» **DIRECTION**
In the rows below, switch "tweet" to "post" and keep everything else the same. Leave the pictures out of the rewritten rows.

» **INPUT RECORDS**
--- START ---

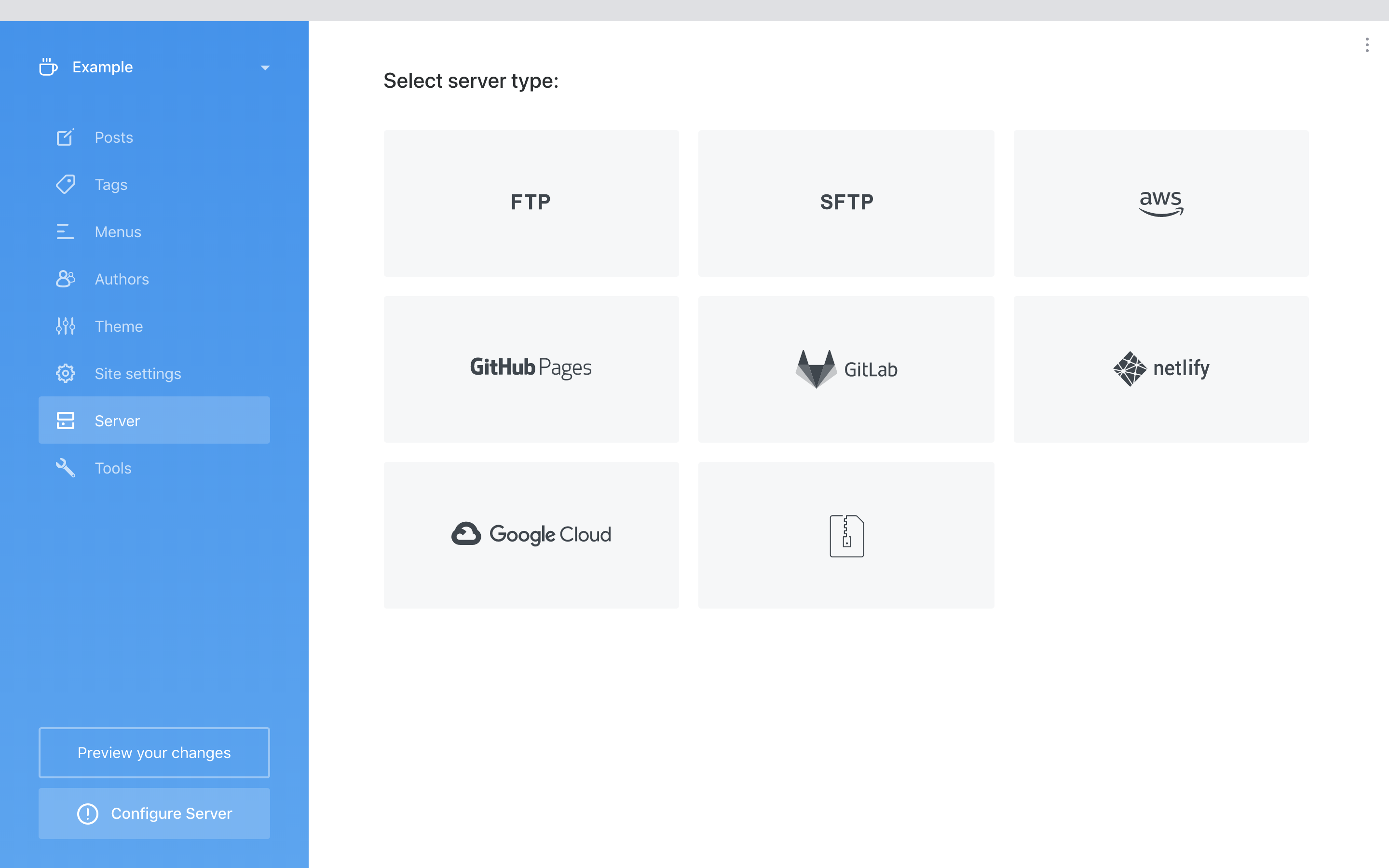Select the SFTP server type

click(846, 203)
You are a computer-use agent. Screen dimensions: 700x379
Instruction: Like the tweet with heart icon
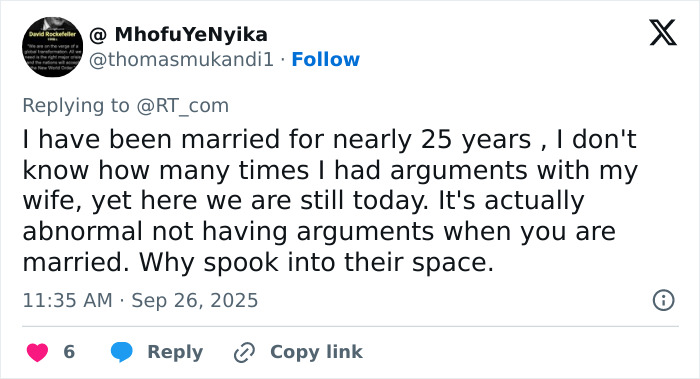38,352
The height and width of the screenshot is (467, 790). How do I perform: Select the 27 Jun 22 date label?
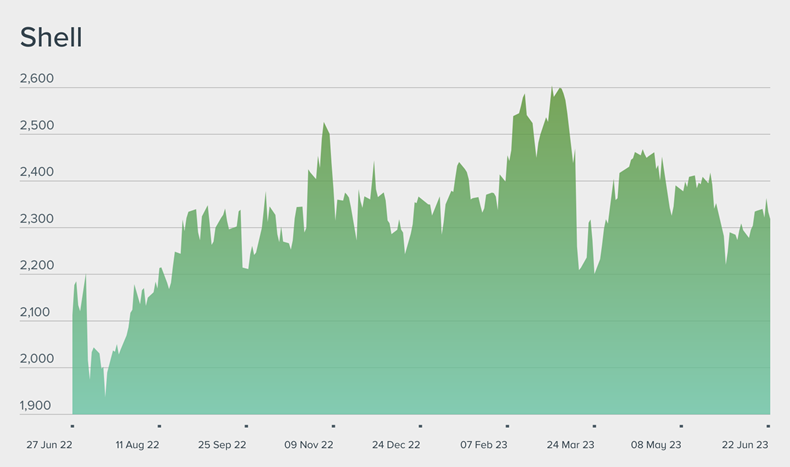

--- END ---

» **RESPONSE**
Select the SFTP server type

click(846, 203)
You are a computer-use agent. Screen dimensions: 700x379
Instruction: Like the post with heart icon
38,352
The height and width of the screenshot is (467, 790). How do I perform: Select the 27 Jun 22 date label?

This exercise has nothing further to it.